The airline currently has about Rs350 crore cash on its books. Singh’s nearly 60% stake is worth Rs4,000 crore.
A former aviation secretary who did not want to be named said the ministry had planned to frame a policy for airlines going bankrupt so the same yardstick is there for everyone in the future. That policy should have been crystallized by now.
“In the last one-and-a-half years alone three small airlines have shut shop if you notice,” he said. “There should be one rule for all. ” His reference is to Air Costa, Air Carnival, and Air Pegasus that have all been grounded.

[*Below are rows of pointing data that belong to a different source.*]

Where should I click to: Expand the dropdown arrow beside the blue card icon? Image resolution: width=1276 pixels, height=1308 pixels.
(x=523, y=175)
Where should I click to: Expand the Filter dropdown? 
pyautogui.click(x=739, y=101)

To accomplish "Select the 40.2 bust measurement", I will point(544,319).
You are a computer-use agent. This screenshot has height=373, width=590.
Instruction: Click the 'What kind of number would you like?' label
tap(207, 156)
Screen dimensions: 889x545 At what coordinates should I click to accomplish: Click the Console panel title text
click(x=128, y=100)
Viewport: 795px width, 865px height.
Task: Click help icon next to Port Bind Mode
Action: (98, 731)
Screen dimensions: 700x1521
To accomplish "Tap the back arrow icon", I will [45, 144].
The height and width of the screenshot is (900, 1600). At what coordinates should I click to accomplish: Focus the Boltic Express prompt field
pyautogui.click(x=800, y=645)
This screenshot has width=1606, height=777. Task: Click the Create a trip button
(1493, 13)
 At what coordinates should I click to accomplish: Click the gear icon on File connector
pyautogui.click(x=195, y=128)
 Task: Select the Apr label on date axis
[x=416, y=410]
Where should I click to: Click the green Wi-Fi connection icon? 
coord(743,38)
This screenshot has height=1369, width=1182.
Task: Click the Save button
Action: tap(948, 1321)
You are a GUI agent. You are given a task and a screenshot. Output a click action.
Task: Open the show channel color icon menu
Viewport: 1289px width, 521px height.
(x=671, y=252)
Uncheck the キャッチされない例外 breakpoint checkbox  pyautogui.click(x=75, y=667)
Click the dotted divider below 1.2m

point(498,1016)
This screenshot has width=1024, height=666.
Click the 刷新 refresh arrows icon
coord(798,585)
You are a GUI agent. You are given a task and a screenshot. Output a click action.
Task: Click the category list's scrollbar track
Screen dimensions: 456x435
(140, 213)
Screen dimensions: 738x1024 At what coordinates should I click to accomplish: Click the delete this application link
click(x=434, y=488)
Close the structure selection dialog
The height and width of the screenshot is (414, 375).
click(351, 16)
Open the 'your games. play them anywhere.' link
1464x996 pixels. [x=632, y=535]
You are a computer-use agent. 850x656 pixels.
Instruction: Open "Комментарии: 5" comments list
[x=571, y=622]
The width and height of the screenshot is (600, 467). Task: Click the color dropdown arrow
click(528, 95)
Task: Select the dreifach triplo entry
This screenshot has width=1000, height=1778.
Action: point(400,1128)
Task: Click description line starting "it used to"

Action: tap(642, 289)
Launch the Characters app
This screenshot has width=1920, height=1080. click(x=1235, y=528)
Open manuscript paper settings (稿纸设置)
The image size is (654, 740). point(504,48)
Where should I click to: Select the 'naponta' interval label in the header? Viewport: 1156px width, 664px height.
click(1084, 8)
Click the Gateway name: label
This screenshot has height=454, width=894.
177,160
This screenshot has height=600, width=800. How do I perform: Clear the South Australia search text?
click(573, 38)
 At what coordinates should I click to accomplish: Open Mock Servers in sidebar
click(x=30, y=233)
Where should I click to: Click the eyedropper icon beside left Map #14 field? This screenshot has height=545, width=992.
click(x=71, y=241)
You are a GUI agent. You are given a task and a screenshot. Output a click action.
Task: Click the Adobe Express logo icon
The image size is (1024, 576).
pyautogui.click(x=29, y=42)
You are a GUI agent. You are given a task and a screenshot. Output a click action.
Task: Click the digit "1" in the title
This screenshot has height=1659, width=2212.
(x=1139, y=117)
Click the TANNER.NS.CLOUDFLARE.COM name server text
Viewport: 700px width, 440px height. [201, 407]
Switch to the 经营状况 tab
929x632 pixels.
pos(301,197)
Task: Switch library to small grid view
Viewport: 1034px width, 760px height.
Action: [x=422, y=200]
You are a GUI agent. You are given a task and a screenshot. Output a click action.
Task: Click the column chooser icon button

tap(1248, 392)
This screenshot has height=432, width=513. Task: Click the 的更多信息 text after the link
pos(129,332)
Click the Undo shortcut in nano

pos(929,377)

And his reference is also to the perception that Singh is close to the current government.
Singh studied at the Indian Institute of Technology Delhi and Cornell University in the US, and went on to become an aide to the late Pramod Mahajan, one of the most high-profile leaders of the Bharatiya Janata Party (BJP), till his untimely death in 2006.
Chandigarh-based Checker, who is now working with his father in the family business, said Singh’s background led him to gamble on SpiceJet’s shares. “I just knew he founded the airline, he was a smart guy and that he was close to the BJP,” he said. “I was sure SpiceJet wouldn’t shut down.”
The Maran-Singh spat
The Maran family put in Rs179 crore into SpiceJet as debt in late 2014. They were to be issued convertible warrants against this. Subsequent to the takeover of the airline company that happened in early 2015, SpiceJet agreed to issue warrants against this and also against Rs500 crore that the Marans paid at the time to settle some liabilities.
The share purchase agreement between the two says the Marans would invest Rs679 crore and be issued these warrants and/or redeemable preference shares.
According to details that have emerged in the course of the arbitration, the Marans put in around Rs579 crore but were issued neither the warrants nor the shares.
Although SpiceJet wanted to issue the warrants, the stock market regulator didn’t sign off on it because it was not paid.
The Delhi high court has, pending arbitration, asked SpiceJet to deposit Rs329 crore bank guarantee and Rs250 crore as cash in the high court as a security.
The matter in arbitration is likely to be decided in the next three months and the amount ordered by the arbitration tribunal will be paid by SpiceJet to the Marans, said a SpiceJet official who did not want to be named.
While the Marans are said to be keen on the warrants, it is unlikely that Ajay Singh will want to issue them and make them a shareholder in SpiceJet again.